4) A read-ahead buffer. (Reads a big block and serves further requests
out of that.)
5) A chaining system to conveniently build chains out of these components.
6) A type erasure source to hide type complexity.

Right now, it is possible to construct a buffered in-memory source
(yeah, like that's useful) with this code:

source<octet> src( read_mem_unowned(sample_data, sample_size) |
buffer<8>() );

This construct a source that reads octets from the memory area at
sample_data (which has a size of sample_size units), buffered by an
8-byte read-ahead buffer. The resulting sink uses type erasure to get
the short type. Overhead is exactly one virtual call for every
operation. If that's too much for you, you can specify the full type of
the source:

fixed_readahead_buffer_filter<non_owned_mem_source<octet>, 8>

If you do that, GCC inlines the entire read operation under -O3 - it all
boils down to a few memmoves. (It's a few because buffering in-memory
operations only adds overhead without benefit. But whatever.)

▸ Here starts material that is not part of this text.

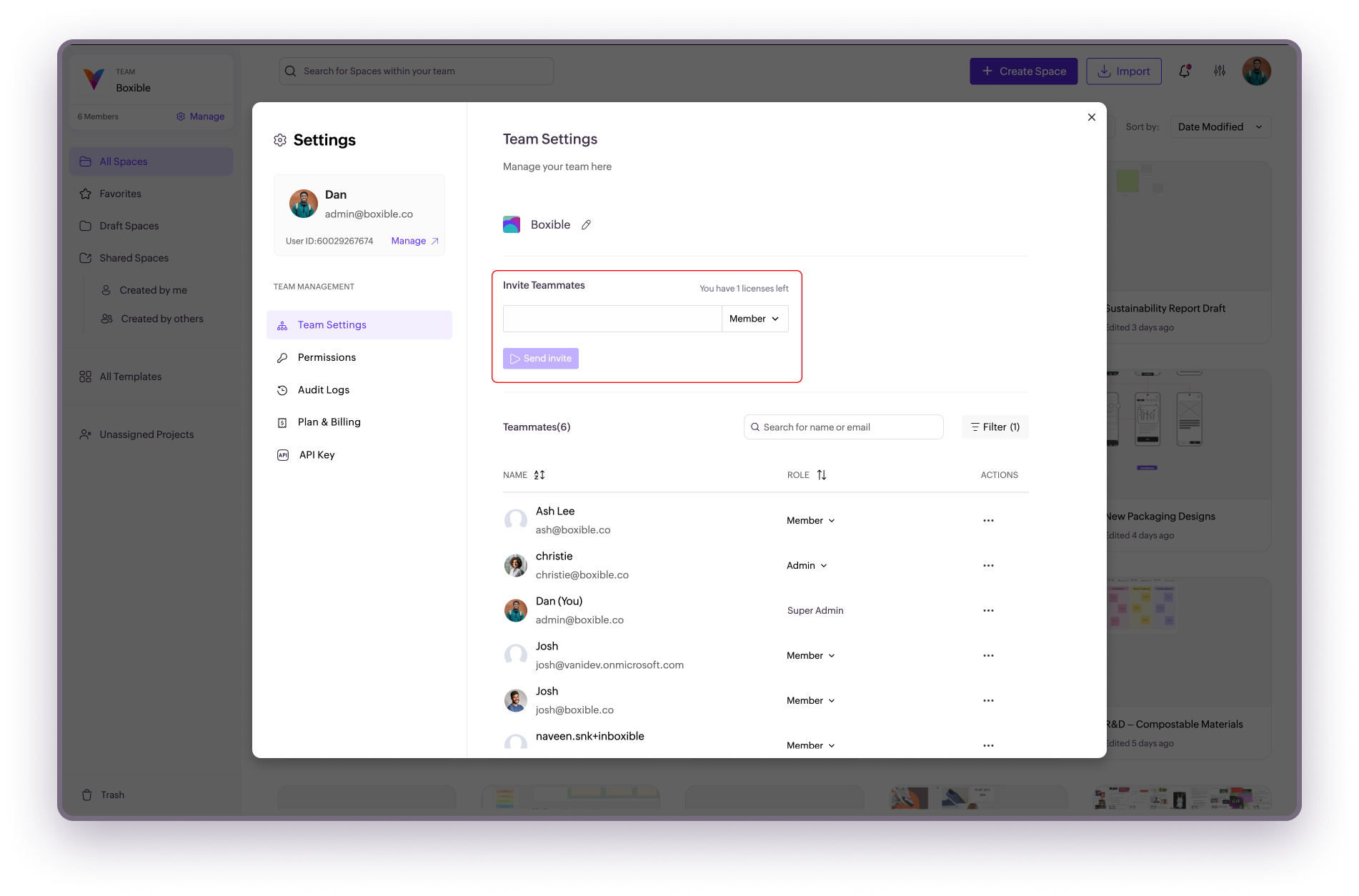
Task: Open Permissions in Team Management
Action: pyautogui.click(x=327, y=357)
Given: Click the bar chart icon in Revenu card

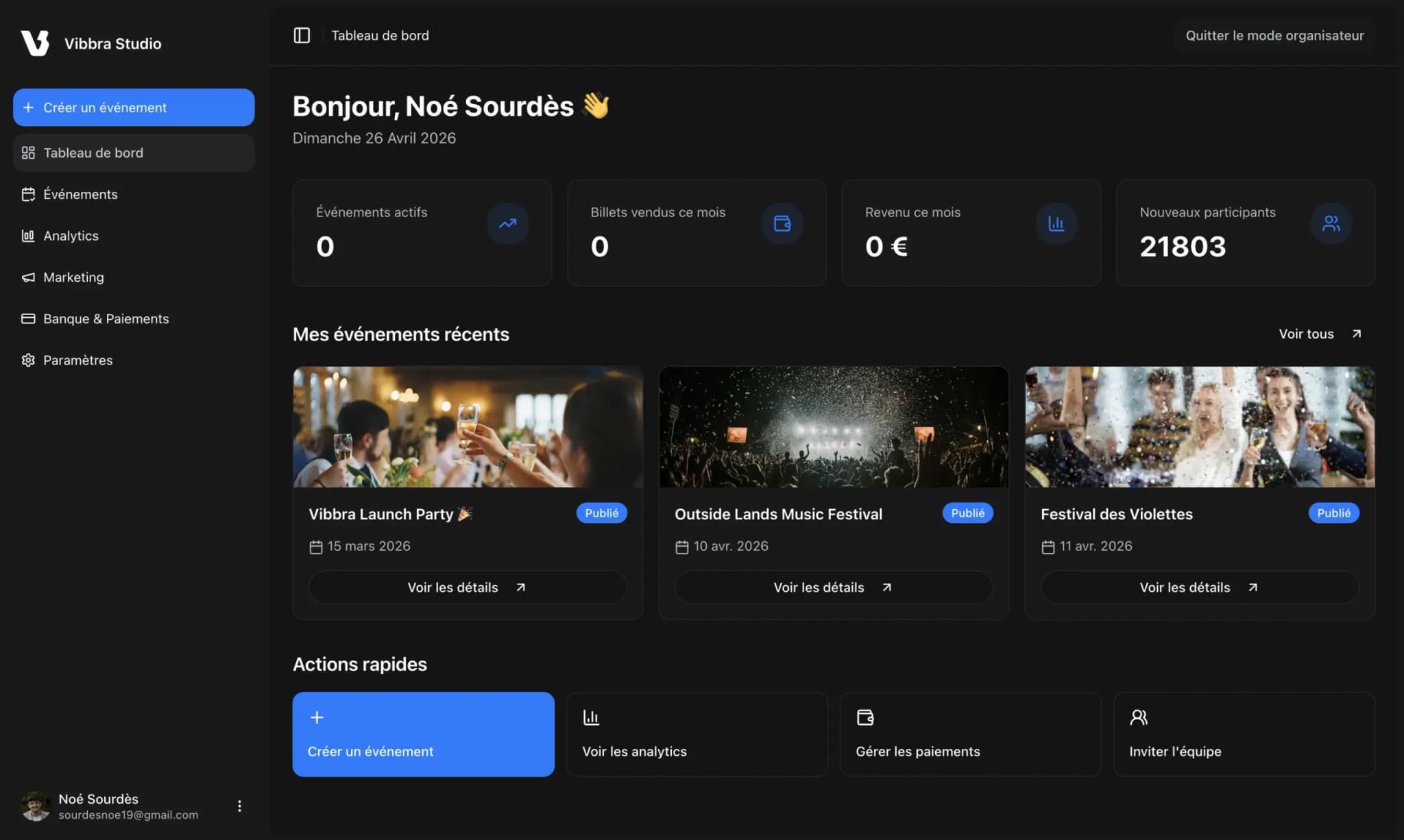Looking at the screenshot, I should 1056,223.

Conversely, if you wanted to write data, you could do this (not yet
implemented):

sink<octet> snk( write_mem() | buffer<8>() );

The chaining system is powerful enough to allow the chain stubs to
select the appropriate type. The full type of the generated sink is:

fixed_write_collect_buffer_filter<mem_sink<octet>, 8>

The problem here is getting the data out. I've thought of a system for
doing that in such a case, but that's for a separate post. For now, you
could just construct the sink separately and then chain it in:

mem_sink<octet> data_sink;
sink<octet> snk( chain(data_sink) | buffer<8>() );

Now snk holds a reference to data_sink. (So data_sink must stay valid.)
And you can get at the sink's underlying vector by calling data_sink.data().

If you don't like the operators, you can use chain() instead:

chain(write_mem()).chain(buffer<8>())

Under C++0x, you can get use auto and decltype to get the exact type
with less typing with something like this:

auto sink_spec(write_mem() | buffer<8>());
decltype(sink_spec)::stream_type snk(sink_spec);

Also not implemented, but planned, are text streams. Reading an
ISO-8859-1 text file in the finished library would look like this:

source< text<utf_8> > src( // A source of UTF-8 text.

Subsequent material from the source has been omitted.